Posted: October 20, 2009
EnergySolutions requested a license from the Nuclear Regulatory Commission (NRC) to allow it to import up to 20,000 tons (approximately one million cubic feet in volume) of radioactive contaminated material to process at its Tennessee facility, dispose of 1,600 tons of that material at Clive, and export back to Italy waste that cannot be disposed of at Clive. See EnergySolutions' Proposal to Import Low-level Radioactive Waste From Italy.
The sources of this material are not fully known as of the date of this application but will be limited to Italian facilities authorized to use and process radioactive material such as reactors, fuel cycle facilities, research facilities, and materials licensees or facilities equivalent to US Superfund sites.
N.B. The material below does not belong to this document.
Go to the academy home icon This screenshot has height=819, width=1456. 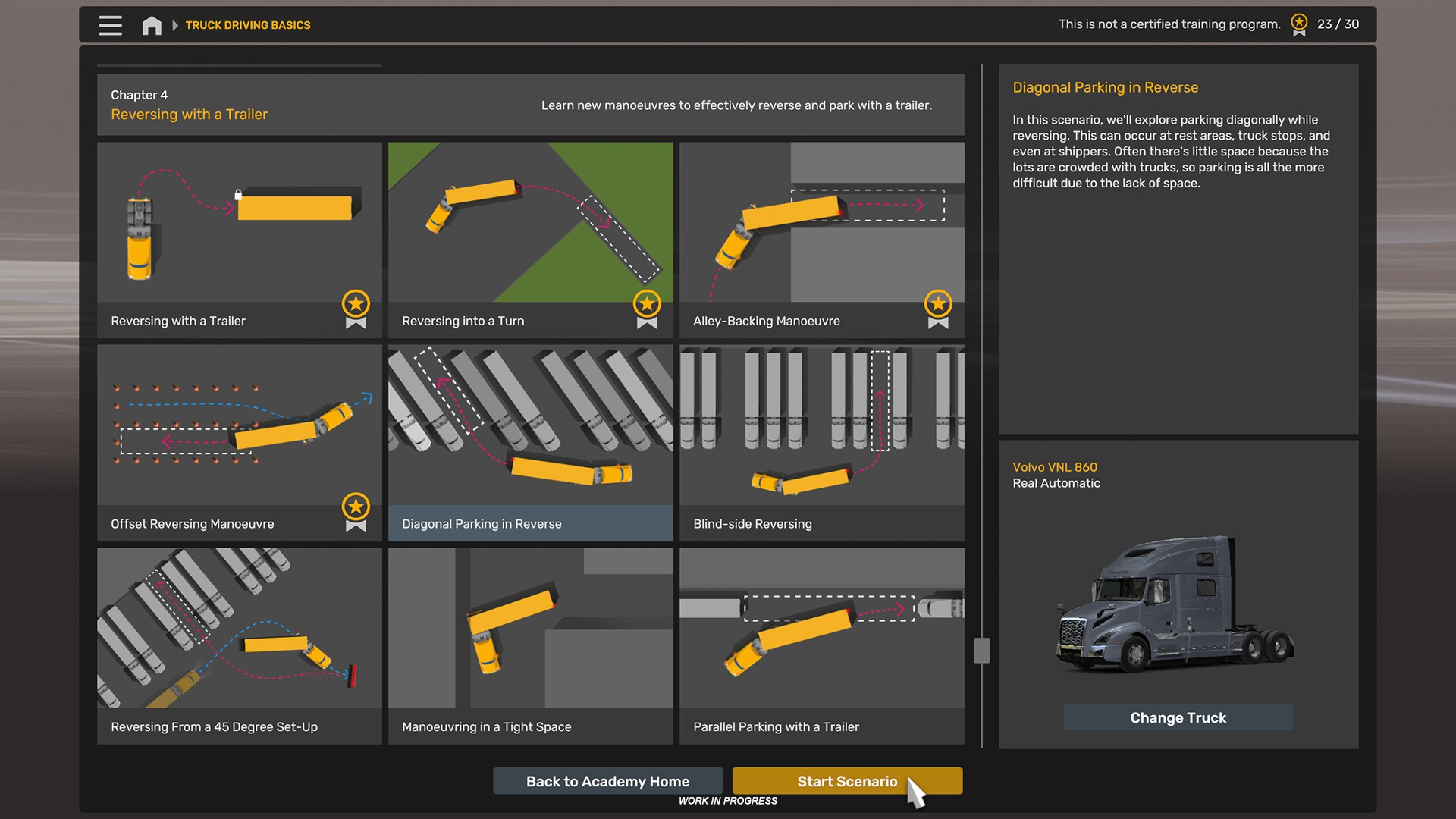[x=152, y=25]
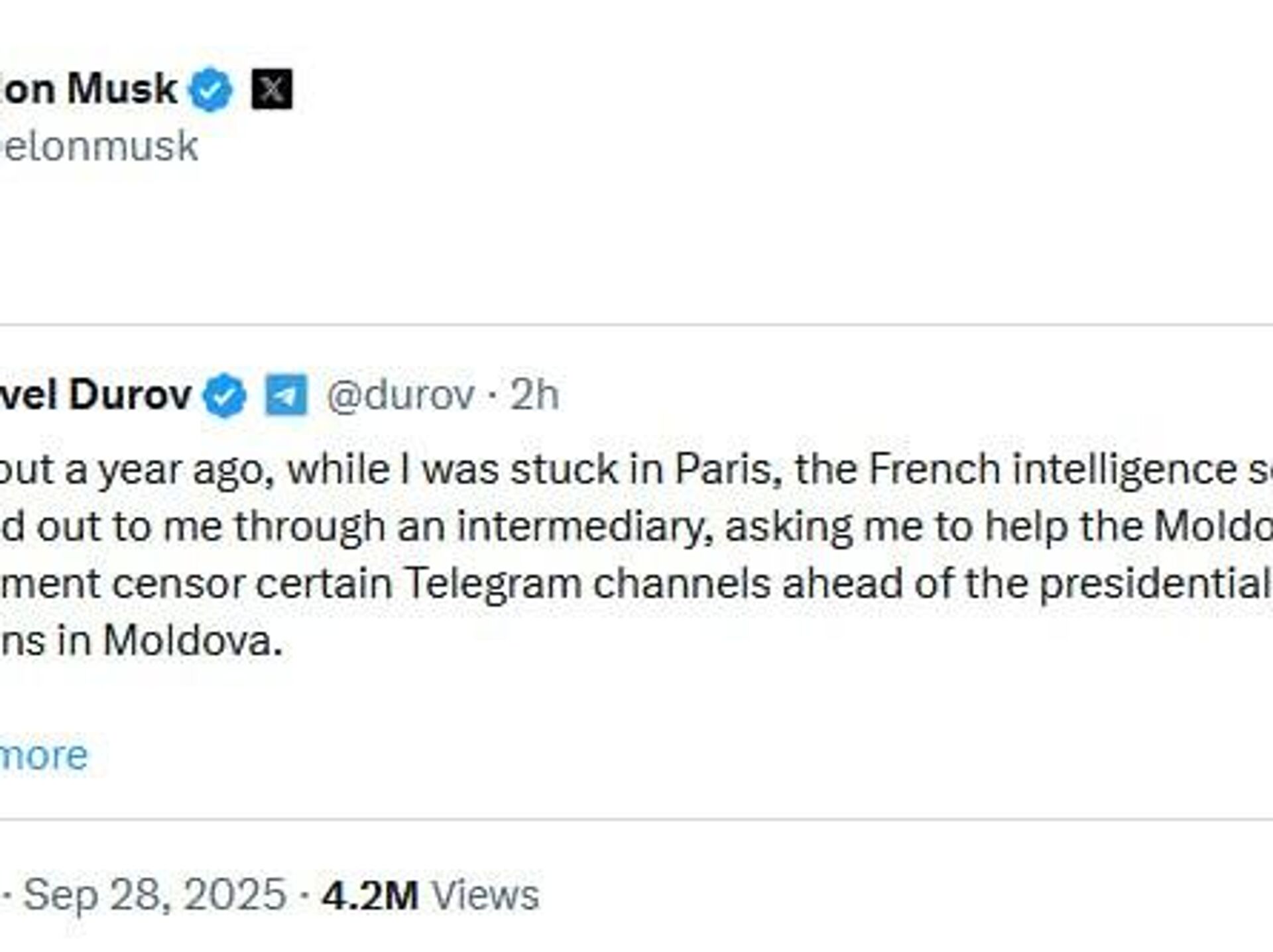Click Pavel Durov's blue verified checkmark
The height and width of the screenshot is (952, 1273).
pos(225,396)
See EnergySolutions' Cover Letter EnergySolutions' License Application to the NRC.
Utah petitioned to intervene in the NRC import licensing proceeding. NRC also received over 2,500 public comments relating to the import request. A requirement for NRC to issue an import license is that "an appropriate facility has agreed to accept the waste for management or disposal." A dispute over whether the Northwest Interstate Compact on Low-Level Radioactive Waste Management may control the flow of waste to EnergySolutions' Clive site led NRC to hold the license application in abeyance.
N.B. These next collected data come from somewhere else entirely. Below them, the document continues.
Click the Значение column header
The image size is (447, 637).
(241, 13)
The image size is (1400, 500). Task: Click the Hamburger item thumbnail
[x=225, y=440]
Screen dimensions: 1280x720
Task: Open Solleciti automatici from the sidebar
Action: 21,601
Utah is a member of the Northwest Compact and as such it requires EnergySolutions to obtain Compact approval before low-level waste may be disposed of at Clive. The Compact voted that its existing approval, allowing out-of-Compact waste access to the Clive facility, did not extend to imported radioactive waste. EnergySolutions filed a lawsuit in Utah federal district court challenging the authority of the Compact over the Clive facility. The district court ruled that because the Clive facility is not a "regional disposal facility" (like the Compact's disposal site at Richland, Washington), the Compact does not have authority to control the flow of out-of-Compact waste to Clive. The State of Utah and the Compact appealed the decision to the 10th Circuit Court of Appeals, pointing out that Congress granted approval to the Compact to control waste coming to any "facility" (i.e., any site used for the storage or disposal of low-level waste, excluding federal waste facilities) in the Compact region.
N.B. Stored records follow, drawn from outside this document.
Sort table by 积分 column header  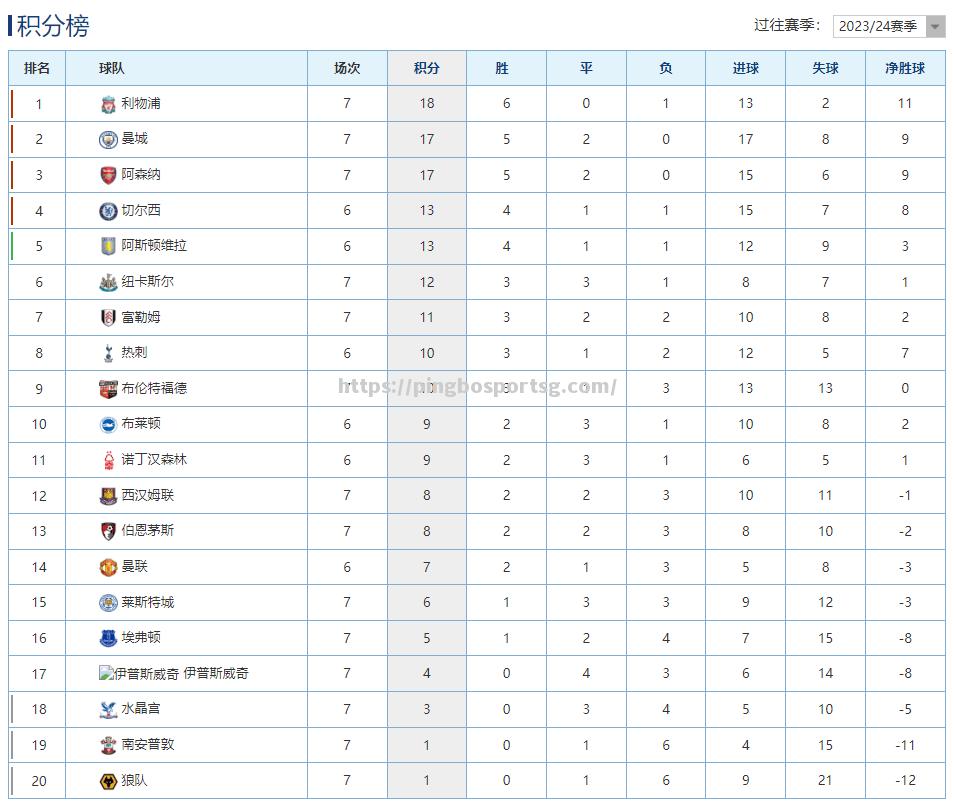(427, 68)
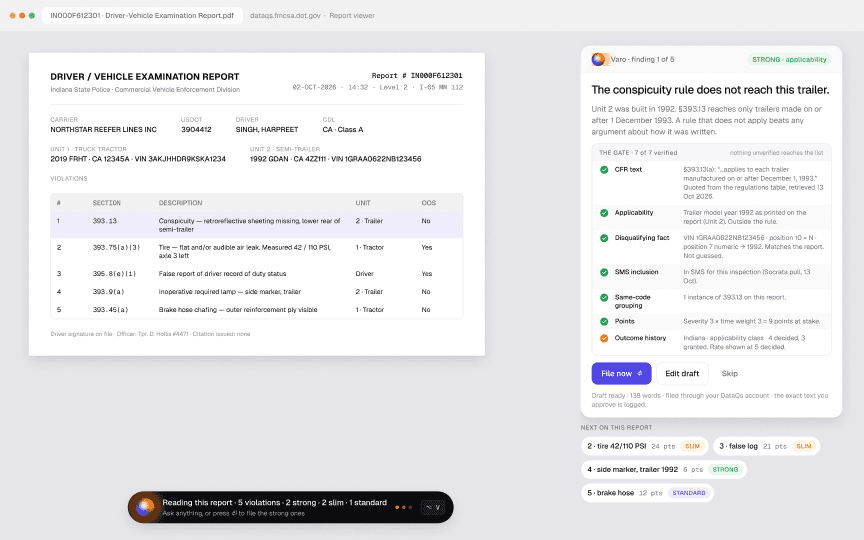Image resolution: width=864 pixels, height=540 pixels.
Task: Open finding 5 brake hose chip
Action: 647,493
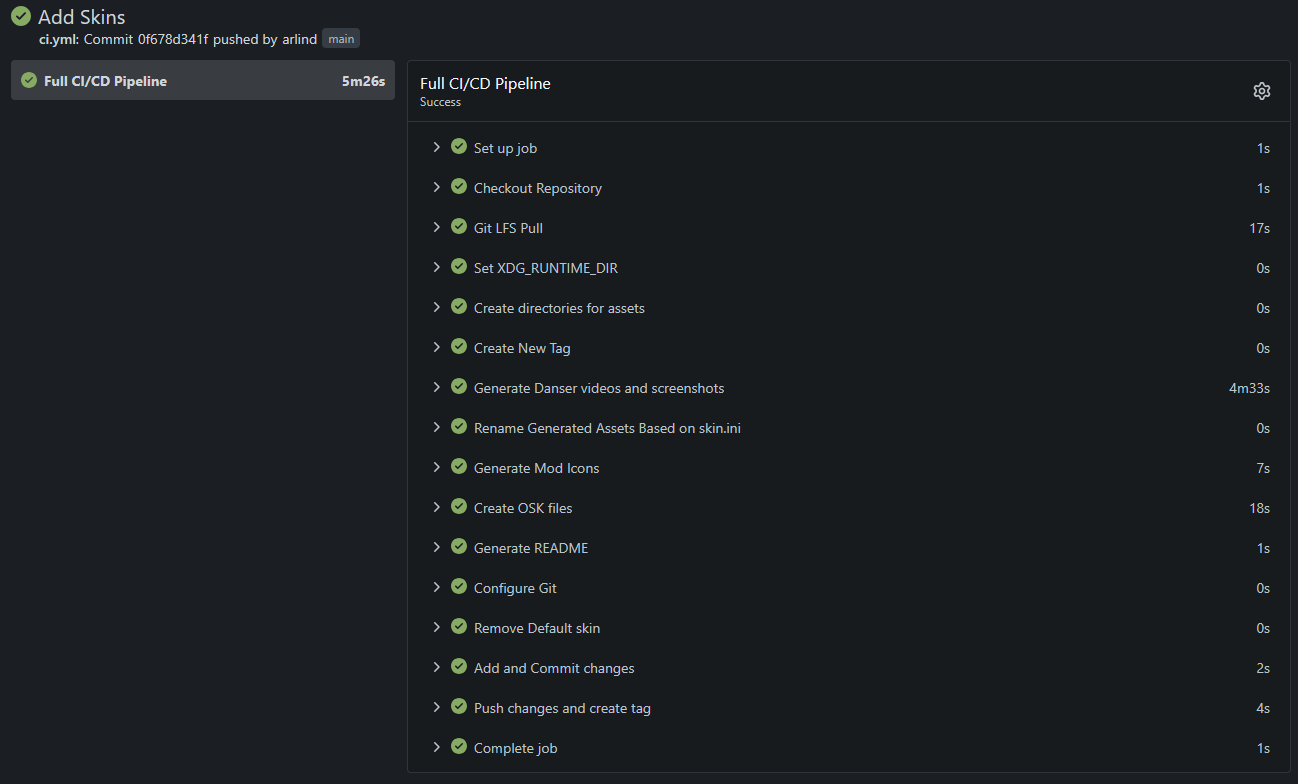Expand the Checkout Repository step chevron
Image resolution: width=1298 pixels, height=784 pixels.
437,187
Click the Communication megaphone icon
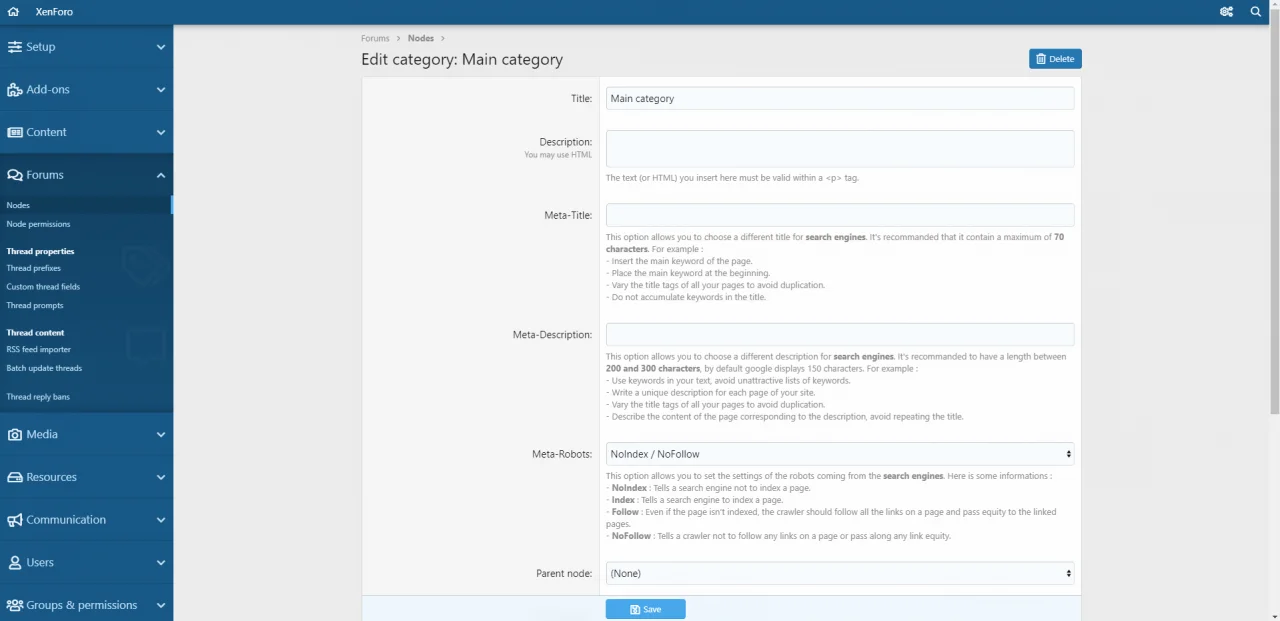 [14, 520]
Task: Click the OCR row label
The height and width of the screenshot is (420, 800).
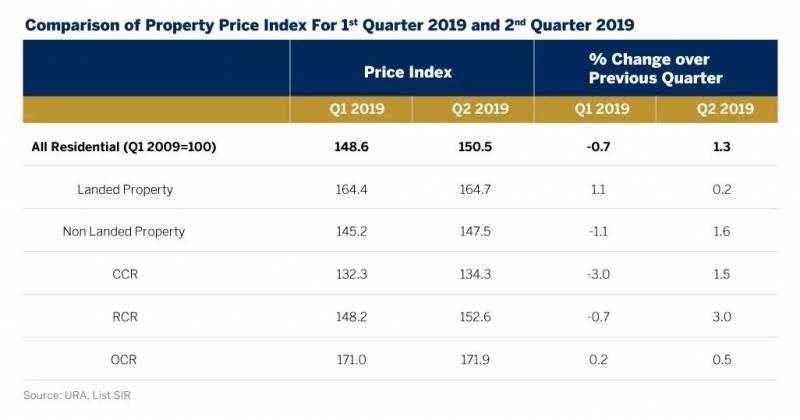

Federal legislation, The Radioactive Import Deterrence Act, H.R. 515, currently under consideration before the House Energy and Commerce Committee (and sponsored by Reps. Matheson and Chaffetz, among others), would ban the import of radioactive waste, except under certain limited circumstances.
The current status is that EnergySolutions cannot import radioactive waste from Italy until the NRC approves its import license application. NRC will likely wait for the 10th Circuit Court of Appeal to make a decision (not expected until late next year) before it addresses EnergySolutions' import license application.